• DIRECTIONS: Reproduce the records below exactly, but only between the lines holding "Viewport: 801px width, 449px" and "Expand Show more options for express checkout", inclusive.

### DATA ###

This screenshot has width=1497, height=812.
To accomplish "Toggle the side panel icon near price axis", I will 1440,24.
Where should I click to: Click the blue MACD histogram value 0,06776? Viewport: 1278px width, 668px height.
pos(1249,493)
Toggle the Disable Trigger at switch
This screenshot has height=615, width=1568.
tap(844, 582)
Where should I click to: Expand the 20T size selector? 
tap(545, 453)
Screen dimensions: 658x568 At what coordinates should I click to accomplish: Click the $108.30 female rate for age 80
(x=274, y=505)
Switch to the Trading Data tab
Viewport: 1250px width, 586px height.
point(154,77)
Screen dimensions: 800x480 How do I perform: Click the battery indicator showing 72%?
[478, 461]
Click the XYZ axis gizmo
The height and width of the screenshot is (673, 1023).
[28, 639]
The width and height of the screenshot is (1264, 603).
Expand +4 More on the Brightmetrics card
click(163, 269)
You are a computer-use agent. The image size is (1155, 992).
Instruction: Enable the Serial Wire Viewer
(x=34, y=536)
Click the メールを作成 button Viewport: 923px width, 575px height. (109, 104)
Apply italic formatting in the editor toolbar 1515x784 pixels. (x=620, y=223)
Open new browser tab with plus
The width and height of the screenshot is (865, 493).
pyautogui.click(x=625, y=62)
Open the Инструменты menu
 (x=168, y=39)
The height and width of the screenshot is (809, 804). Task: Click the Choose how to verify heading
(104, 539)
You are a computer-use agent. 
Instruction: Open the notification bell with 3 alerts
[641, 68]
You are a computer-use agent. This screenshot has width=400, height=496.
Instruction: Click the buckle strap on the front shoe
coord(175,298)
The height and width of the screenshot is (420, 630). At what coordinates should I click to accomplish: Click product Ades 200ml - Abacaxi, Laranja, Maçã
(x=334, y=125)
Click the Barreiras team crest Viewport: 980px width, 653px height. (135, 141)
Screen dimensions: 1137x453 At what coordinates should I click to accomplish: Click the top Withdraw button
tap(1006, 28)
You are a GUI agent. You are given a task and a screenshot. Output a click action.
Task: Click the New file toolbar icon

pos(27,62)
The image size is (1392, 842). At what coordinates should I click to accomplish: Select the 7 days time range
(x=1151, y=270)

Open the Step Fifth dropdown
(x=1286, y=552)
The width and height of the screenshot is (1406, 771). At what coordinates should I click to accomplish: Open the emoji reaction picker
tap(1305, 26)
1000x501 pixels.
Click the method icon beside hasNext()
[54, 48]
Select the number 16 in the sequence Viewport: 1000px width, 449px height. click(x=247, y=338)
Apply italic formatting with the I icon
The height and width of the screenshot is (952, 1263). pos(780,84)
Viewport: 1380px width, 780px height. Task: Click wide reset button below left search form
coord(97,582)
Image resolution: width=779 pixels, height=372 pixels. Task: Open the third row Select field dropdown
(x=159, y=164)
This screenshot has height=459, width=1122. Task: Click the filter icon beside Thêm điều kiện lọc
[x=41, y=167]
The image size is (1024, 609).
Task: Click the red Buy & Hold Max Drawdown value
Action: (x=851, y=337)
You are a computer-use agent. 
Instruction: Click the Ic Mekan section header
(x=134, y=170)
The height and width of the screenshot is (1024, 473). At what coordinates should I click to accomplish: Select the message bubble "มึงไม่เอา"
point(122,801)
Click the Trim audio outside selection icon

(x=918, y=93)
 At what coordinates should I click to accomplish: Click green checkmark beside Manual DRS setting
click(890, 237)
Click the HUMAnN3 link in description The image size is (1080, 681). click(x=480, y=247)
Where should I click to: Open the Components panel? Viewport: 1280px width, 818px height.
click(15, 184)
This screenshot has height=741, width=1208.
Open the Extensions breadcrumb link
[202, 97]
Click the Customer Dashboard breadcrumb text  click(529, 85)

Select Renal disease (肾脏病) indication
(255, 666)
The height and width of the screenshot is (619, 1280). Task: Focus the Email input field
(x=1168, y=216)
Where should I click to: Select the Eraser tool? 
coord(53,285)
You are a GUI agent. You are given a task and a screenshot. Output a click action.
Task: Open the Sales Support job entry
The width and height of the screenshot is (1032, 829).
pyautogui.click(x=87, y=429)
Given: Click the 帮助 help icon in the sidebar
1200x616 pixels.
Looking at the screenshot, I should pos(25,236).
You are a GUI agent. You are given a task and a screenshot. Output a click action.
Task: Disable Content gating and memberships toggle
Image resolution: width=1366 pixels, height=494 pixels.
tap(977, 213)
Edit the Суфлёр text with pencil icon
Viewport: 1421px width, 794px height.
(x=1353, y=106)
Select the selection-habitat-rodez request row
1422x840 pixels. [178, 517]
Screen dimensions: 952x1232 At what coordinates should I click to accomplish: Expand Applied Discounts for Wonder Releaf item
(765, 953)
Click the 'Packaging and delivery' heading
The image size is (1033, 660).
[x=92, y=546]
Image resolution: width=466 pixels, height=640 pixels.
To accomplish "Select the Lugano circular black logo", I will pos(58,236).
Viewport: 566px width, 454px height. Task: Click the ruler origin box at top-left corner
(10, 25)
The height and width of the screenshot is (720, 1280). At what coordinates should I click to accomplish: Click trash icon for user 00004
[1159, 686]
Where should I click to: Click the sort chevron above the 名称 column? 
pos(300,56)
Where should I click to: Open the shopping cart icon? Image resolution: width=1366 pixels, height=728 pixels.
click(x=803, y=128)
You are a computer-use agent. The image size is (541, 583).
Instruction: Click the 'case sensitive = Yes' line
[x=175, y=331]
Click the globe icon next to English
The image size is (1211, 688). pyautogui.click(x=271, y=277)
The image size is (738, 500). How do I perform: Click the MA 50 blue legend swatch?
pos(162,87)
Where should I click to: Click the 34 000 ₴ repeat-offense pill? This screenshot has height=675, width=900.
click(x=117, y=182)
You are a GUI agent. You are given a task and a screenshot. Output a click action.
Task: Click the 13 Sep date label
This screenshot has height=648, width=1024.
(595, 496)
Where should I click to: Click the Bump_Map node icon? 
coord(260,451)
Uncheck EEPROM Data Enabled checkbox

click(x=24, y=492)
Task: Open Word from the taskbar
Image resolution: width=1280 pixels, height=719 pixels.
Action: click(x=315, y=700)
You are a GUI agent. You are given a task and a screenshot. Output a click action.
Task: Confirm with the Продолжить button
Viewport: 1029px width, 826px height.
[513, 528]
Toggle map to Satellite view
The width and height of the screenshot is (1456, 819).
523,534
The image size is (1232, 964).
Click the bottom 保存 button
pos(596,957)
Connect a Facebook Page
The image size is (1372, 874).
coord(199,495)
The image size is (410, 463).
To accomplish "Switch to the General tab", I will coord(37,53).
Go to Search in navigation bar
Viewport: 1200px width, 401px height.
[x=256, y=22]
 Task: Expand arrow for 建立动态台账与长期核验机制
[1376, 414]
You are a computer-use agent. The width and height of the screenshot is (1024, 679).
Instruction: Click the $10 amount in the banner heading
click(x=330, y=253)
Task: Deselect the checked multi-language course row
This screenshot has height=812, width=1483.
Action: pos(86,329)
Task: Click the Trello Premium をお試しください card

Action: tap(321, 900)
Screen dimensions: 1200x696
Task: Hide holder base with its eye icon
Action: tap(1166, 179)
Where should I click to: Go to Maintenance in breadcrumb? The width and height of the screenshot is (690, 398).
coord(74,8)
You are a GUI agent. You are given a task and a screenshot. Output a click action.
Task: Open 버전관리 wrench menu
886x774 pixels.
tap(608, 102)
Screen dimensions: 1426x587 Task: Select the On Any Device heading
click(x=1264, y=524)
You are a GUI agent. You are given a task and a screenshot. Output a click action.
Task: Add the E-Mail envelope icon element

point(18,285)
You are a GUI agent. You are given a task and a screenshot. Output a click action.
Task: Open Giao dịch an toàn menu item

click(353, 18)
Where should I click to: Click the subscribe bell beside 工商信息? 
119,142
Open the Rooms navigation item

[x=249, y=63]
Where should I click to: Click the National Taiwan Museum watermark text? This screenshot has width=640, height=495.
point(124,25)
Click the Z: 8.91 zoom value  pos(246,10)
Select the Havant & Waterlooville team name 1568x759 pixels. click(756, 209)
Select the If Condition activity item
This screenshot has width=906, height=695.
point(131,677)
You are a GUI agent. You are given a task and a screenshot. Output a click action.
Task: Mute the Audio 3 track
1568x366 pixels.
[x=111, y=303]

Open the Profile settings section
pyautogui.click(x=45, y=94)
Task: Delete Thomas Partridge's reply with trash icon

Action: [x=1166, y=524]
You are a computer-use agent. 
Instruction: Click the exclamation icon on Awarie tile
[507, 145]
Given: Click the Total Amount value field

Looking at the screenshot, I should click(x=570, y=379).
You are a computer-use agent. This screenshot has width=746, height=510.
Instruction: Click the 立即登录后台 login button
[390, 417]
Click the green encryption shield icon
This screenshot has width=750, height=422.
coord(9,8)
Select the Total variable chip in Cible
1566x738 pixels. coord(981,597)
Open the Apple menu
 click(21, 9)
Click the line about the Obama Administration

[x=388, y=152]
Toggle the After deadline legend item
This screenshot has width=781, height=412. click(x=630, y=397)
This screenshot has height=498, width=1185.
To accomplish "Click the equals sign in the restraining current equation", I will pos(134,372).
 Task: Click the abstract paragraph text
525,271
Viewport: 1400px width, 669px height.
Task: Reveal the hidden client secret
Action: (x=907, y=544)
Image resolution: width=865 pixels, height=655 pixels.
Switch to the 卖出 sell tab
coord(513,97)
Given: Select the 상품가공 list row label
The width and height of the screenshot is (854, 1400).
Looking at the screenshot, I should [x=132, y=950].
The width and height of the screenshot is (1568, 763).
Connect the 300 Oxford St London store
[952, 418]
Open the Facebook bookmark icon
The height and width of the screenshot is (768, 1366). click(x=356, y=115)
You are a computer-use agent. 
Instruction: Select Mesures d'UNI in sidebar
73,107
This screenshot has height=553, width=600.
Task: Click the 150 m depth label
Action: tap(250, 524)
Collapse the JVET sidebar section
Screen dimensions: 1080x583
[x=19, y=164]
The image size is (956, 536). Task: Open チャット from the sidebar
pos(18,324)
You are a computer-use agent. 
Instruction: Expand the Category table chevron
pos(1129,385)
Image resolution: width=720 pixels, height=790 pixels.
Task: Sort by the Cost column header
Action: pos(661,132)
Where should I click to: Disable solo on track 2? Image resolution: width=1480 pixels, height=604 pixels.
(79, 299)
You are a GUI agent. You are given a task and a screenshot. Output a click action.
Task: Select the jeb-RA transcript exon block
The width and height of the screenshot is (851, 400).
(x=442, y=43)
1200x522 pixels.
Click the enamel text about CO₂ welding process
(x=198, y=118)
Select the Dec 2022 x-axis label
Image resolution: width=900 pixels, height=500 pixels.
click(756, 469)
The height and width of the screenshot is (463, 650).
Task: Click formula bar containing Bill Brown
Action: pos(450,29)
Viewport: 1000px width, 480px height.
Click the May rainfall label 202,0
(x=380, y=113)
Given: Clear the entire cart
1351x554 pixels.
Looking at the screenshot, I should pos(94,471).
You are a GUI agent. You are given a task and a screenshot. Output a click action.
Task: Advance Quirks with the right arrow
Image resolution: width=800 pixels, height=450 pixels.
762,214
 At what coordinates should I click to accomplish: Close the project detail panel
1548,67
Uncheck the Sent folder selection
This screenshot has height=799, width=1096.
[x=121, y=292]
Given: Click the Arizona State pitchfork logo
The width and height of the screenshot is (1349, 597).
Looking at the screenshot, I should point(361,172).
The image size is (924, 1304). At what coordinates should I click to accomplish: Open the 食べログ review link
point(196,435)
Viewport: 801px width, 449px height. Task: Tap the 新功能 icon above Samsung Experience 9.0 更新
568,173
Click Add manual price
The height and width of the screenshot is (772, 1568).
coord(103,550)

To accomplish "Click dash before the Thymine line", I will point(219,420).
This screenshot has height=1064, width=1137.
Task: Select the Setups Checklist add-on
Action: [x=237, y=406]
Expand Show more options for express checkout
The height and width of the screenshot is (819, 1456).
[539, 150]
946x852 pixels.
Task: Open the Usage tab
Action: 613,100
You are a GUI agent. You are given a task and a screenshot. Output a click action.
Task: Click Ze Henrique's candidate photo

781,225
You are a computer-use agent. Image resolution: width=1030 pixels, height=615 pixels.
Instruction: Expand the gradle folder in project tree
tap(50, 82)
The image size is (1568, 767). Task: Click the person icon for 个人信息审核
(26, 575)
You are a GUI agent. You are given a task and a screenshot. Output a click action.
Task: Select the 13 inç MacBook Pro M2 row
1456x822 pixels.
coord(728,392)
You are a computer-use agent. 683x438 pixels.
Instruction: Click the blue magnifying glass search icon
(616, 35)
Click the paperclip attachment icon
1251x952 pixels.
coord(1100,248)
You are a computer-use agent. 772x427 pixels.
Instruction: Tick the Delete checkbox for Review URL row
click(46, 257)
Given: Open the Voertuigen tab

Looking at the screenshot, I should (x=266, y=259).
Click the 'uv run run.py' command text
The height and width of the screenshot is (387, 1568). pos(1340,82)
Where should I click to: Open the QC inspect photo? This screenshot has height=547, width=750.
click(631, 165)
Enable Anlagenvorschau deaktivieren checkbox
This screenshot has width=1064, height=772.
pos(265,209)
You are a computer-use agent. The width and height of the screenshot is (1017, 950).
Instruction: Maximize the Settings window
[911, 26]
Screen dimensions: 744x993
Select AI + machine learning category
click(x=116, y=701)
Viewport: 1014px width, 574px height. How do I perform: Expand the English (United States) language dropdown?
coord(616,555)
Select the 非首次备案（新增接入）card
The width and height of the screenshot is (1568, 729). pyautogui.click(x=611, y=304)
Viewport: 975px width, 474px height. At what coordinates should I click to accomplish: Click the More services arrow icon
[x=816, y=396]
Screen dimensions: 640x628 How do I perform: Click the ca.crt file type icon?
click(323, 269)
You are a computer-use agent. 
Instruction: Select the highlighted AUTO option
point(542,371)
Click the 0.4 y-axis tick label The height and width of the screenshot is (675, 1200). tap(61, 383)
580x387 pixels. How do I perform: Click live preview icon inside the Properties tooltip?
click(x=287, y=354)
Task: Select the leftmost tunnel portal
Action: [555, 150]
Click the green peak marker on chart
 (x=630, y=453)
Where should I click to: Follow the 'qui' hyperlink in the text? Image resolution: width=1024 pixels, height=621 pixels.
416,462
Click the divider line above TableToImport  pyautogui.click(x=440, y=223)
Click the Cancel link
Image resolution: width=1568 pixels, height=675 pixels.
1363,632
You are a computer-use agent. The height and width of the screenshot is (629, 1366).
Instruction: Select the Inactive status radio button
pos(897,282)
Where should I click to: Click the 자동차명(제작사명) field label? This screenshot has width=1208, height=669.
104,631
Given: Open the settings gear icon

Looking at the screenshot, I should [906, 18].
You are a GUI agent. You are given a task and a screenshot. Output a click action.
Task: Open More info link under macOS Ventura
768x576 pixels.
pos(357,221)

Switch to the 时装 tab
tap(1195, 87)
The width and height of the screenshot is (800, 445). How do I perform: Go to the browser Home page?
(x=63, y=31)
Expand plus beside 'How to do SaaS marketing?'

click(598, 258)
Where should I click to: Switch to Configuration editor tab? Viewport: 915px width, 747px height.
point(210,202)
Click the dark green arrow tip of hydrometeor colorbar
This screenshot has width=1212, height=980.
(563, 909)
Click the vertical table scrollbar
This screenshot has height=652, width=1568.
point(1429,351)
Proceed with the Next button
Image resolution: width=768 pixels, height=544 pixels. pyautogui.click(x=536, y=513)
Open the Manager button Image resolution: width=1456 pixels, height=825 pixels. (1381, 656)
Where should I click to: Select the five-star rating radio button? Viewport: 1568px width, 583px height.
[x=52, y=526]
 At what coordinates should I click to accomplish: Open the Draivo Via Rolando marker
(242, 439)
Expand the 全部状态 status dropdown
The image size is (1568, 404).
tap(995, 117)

###

• YOUR SOLUTION:
Viewport: 801px width, 449px height. Task: Tap the 新功能 icon above Samsung Experience 9.0 更新
568,173
Click Add manual price
The height and width of the screenshot is (772, 1568).
coord(103,550)

To accomplish "Click dash before the Thymine line", I will point(219,420).
This screenshot has height=1064, width=1137.
Task: Select the Setups Checklist add-on
Action: [x=237, y=406]
Expand Show more options for express checkout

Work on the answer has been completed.